_What you have to do_
Give exactly the lines from the one that contains "Task: Click the" through the end of the entries below, both included; the pictures stay out.

Data listing Start Marker

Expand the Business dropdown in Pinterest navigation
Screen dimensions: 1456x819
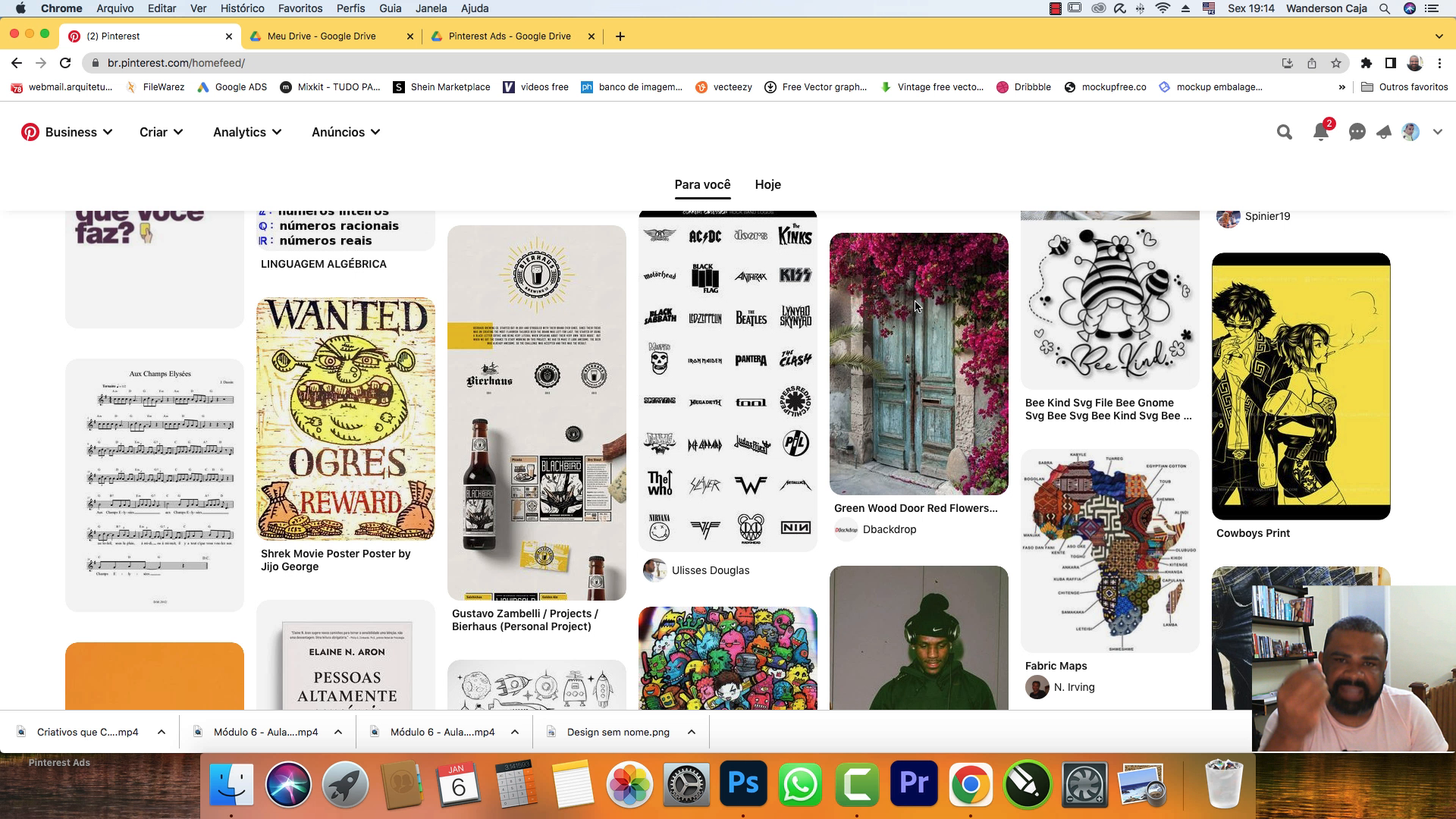(74, 131)
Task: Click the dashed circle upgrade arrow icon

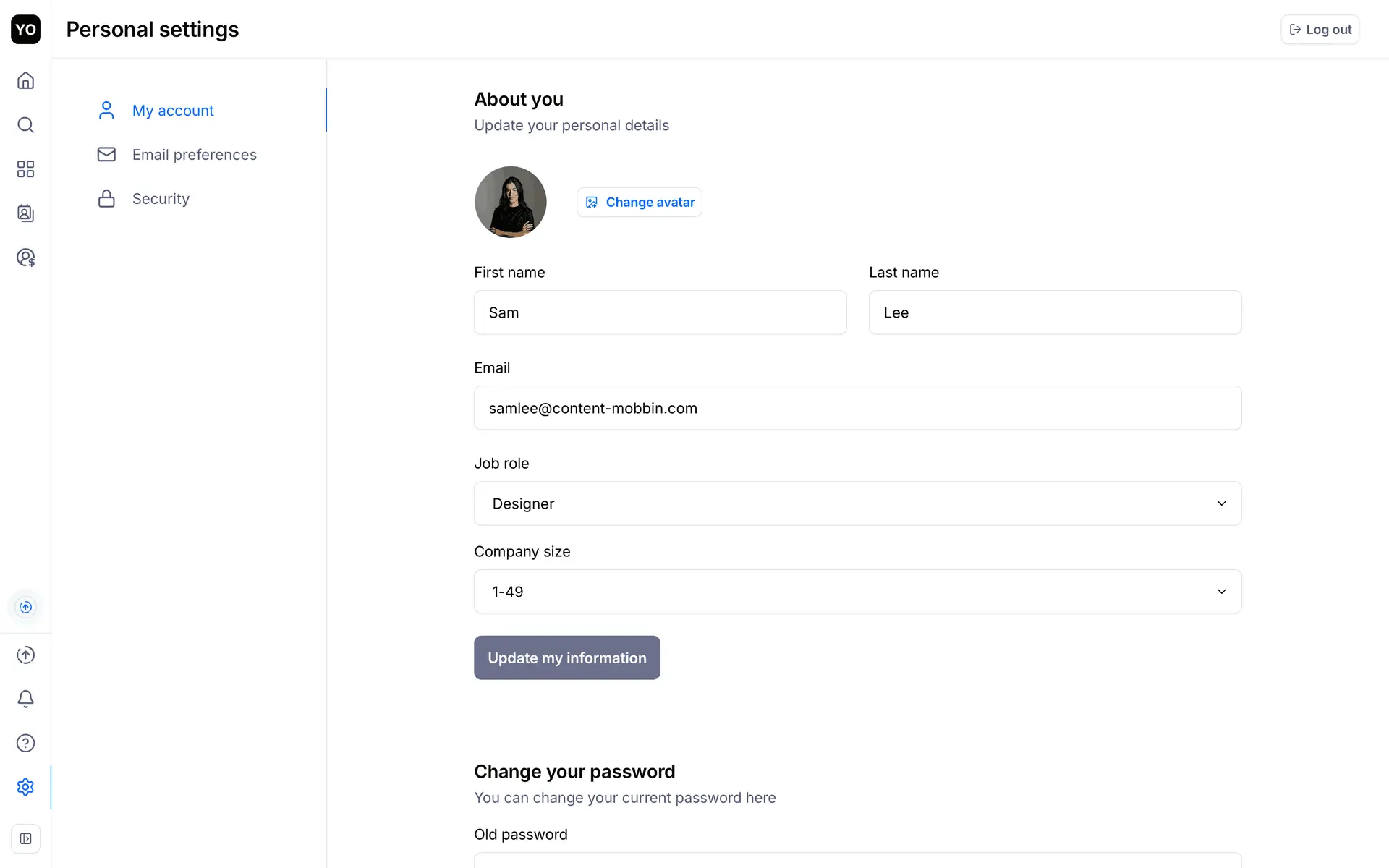Action: click(x=25, y=655)
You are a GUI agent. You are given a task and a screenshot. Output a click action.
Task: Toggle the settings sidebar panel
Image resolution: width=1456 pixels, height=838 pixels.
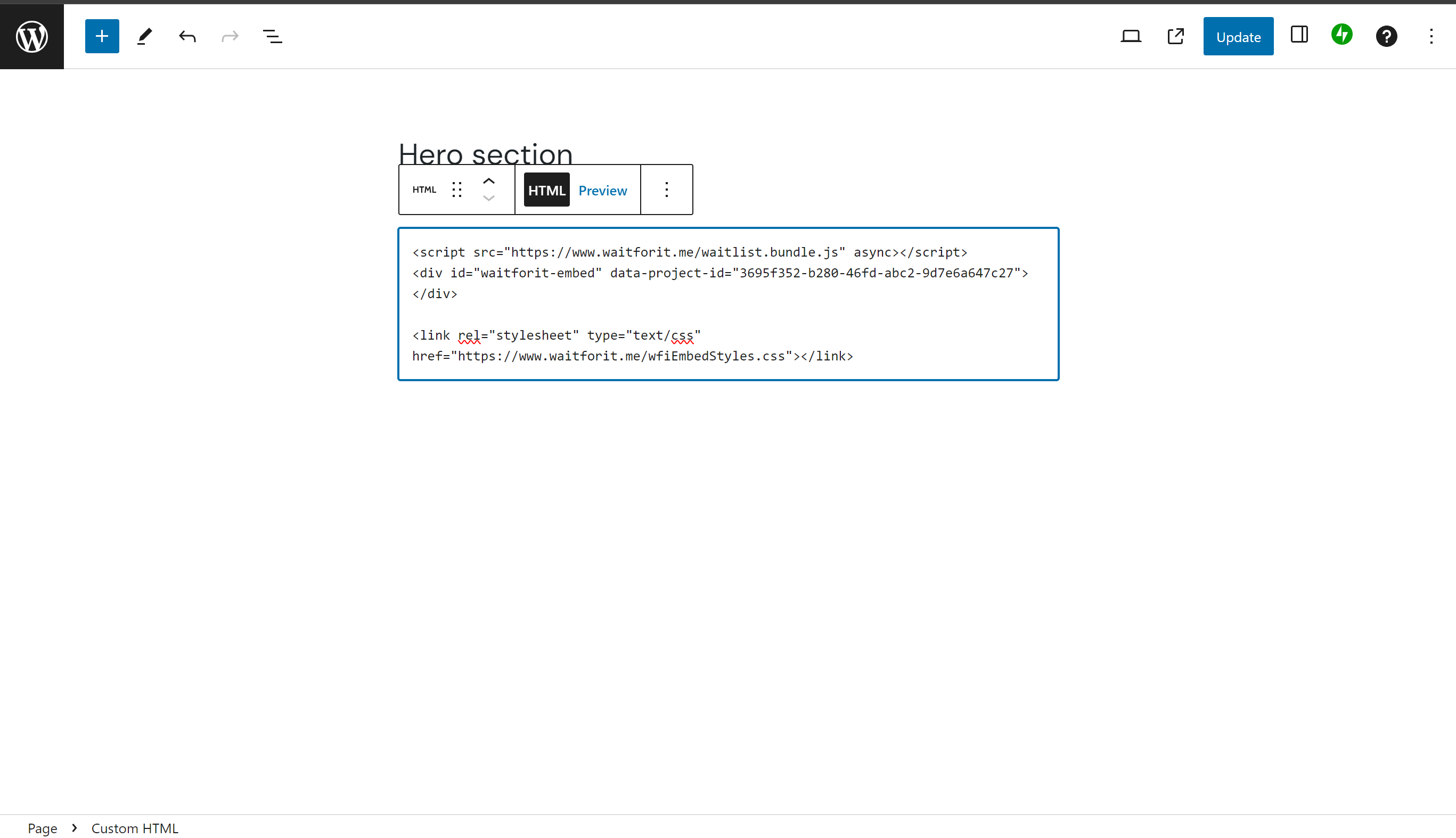(1299, 35)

Data listing End Marker

_Exercise result_
Task: Click the dashed circle upgrade arrow icon

Action: click(x=25, y=655)
You are a GUI agent. You are given a task and a screenshot. Output a click action.
Task: Toggle the settings sidebar panel
Image resolution: width=1456 pixels, height=838 pixels.
(1299, 35)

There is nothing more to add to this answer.